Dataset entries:
────────────────────────────────────────

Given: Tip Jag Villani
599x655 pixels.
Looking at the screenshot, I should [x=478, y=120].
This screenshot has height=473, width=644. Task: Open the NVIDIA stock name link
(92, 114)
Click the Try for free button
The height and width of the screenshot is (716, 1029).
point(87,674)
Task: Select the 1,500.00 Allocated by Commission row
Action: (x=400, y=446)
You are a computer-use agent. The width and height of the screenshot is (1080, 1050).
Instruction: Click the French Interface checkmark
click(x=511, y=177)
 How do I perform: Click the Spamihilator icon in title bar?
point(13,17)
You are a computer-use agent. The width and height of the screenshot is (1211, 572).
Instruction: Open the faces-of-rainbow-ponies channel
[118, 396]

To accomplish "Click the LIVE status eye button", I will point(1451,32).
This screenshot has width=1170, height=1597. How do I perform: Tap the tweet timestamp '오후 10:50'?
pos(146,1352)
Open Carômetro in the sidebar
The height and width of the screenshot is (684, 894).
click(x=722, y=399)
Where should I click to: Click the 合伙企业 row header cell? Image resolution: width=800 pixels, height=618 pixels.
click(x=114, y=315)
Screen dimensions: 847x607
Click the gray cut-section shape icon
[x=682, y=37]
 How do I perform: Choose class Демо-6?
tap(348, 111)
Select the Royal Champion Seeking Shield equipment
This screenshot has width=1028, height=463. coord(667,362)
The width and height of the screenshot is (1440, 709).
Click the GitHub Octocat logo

────────────────────────────────────────

Print exactly the lines above from the one with "This screenshot has height=473, width=644." to the one with "is (1080, 1050).", including both.

This screenshot has height=473, width=644. Task: Open the NVIDIA stock name link
(92, 114)
Click the Try for free button
The height and width of the screenshot is (716, 1029).
point(87,674)
Task: Select the 1,500.00 Allocated by Commission row
Action: (x=400, y=446)
You are a computer-use agent. The width and height of the screenshot is (1080, 1050).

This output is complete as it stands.